> Source extract
++++++
MIPS代写:CS67769 Simmips



Each semester I develop one or more projects that require you to implement many of the design patterns and APIs discussed in class. The project for this semester is an instruction-level simulator of a common CPU instruction set architecture called MIPS.

MIPS is a RISC (reduced-instruction set computer) architecture adaptable to a wide-variety of applications, ranging from embedded systems (e.g. PIC32) and game consoles (e.g. PlayStation), to high-end servers (e.g. ARMv8). We will be simulating the first version, MIPS Release I, without co-processors. This CPU is ideally suited to our purposes since there are (relatively) few instructions with only three instruction formats and two addressing modes. It uses a 32-bit word size and has 32 general-purpose registers.

Our simulator, which we will call simmips , will read a defined subset of MIPS assembly source code and simulate program execution, similar, but not identical to, SPIM and MARS. The code and tests will be developed over the first part of the semester in milestones 0-2. We will then write a graphical debugger and visualization tool in milestones 3-4 during the last part of the semester.

The milestones will be used for grading and thus are motivation to not procrastinate. They correspond closely to the schedule of material that we will be covering in class. Your progress will be tracked through a series of private git repositories on GitHub.

The goal of this first milestone is to develop the lexer for our simulator. This will allow you to get accustomed to the course workflow, gain experience reading specifications, and refresh your programming skills. You will write a lexer for MIPS assembly source files, producing a sequence of tokens.
++++++
> A run of records
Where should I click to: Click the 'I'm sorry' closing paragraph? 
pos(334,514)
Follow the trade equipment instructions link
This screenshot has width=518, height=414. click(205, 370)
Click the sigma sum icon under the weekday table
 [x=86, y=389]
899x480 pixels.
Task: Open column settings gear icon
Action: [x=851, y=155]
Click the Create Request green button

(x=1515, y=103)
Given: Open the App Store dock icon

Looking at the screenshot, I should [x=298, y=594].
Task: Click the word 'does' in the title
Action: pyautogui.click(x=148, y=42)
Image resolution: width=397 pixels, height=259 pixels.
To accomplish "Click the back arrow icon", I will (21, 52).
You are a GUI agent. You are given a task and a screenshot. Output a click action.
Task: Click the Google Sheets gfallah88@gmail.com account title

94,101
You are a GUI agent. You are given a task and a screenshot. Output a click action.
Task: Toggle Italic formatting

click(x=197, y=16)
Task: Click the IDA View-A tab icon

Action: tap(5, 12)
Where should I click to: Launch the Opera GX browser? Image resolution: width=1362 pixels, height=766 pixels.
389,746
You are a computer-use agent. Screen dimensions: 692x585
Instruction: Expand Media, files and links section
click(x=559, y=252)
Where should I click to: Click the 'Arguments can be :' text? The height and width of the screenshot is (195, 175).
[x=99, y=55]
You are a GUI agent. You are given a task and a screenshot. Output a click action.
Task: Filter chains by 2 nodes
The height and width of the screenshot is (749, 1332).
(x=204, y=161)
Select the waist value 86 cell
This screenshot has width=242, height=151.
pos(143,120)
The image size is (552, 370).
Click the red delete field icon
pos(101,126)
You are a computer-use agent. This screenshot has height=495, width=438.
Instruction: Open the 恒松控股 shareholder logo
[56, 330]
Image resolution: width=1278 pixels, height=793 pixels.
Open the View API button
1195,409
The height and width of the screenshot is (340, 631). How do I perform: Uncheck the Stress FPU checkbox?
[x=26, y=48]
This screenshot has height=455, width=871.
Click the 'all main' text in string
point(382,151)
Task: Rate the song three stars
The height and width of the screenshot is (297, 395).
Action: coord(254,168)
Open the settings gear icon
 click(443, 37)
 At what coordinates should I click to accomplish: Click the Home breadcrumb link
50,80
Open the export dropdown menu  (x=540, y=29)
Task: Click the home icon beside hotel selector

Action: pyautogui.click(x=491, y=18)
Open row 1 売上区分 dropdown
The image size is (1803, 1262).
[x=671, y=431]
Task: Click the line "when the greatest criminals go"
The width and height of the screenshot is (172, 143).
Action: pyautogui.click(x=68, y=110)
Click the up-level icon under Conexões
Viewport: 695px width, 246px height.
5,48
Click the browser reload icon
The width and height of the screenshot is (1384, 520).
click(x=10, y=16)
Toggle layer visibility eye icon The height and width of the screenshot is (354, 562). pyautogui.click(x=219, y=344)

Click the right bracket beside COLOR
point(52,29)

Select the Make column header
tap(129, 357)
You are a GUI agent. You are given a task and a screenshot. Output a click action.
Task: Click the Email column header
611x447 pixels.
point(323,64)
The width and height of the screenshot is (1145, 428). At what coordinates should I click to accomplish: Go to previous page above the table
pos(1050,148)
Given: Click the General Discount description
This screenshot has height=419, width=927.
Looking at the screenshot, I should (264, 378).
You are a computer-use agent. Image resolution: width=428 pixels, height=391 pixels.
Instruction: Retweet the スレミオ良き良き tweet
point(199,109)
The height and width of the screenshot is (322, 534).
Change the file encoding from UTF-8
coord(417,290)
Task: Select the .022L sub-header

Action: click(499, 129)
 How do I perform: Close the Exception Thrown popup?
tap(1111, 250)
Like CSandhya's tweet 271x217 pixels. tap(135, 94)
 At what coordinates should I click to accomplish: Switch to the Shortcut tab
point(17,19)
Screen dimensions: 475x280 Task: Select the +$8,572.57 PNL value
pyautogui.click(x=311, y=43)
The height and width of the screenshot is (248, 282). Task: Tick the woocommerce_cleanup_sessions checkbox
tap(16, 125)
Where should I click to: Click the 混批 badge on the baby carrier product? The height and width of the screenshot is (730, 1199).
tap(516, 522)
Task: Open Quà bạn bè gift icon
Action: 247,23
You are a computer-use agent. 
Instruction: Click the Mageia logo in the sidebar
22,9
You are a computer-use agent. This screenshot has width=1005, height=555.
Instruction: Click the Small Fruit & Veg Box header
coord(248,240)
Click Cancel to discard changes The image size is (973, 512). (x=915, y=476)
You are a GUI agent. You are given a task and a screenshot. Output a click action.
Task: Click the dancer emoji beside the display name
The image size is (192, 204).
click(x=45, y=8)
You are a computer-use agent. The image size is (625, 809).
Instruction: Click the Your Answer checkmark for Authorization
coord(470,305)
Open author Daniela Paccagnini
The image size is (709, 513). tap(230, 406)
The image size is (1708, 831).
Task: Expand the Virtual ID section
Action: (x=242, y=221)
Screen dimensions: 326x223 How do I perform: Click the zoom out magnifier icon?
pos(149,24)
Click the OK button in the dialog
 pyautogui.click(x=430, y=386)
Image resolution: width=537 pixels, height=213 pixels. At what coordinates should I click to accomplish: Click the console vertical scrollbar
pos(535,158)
++++++
> Do this
Continue the MIPS simulator project description from the point where it ends.

> Final result
This assignment requires very little C++ experience beyond basic data structures. If you struggle with this assignment you are woefully ill-prepared for this course. This means you should devote additional time to it and seek advice from the TAs and myself, or as a last resort drop.

  • Section 4 of “MIPS Assembly Language Programming using QtSpim”, by Ed Jorgensen, 2016.
  • Lexing
  • CMake Workflow on Windows

Basics of MIPS Assembly

The role of a compiler is to translate from a higher-level representation of a computation, called the source language, to a lower one, called the target language. Traditionally, when you are programming in a high-level language like C or C++, the target language is assembly. Individual files, or modules, are then passed through another compiler, called an assembler to produce object (machine) code. Multiple module object code is combined (usually with pre-compiled library code) by the linker to produce the final executable machine code. Modern compilers typically subsume high-level compilation and assembly into a single program, although they can emit intermediate languages. Some high-level languages (e.g. Java, C#, Lua, PLT scheme) compile to a portable intermediate language called bytecode, which is then compiled to machine code as needed (so-called just-in-time or JIT).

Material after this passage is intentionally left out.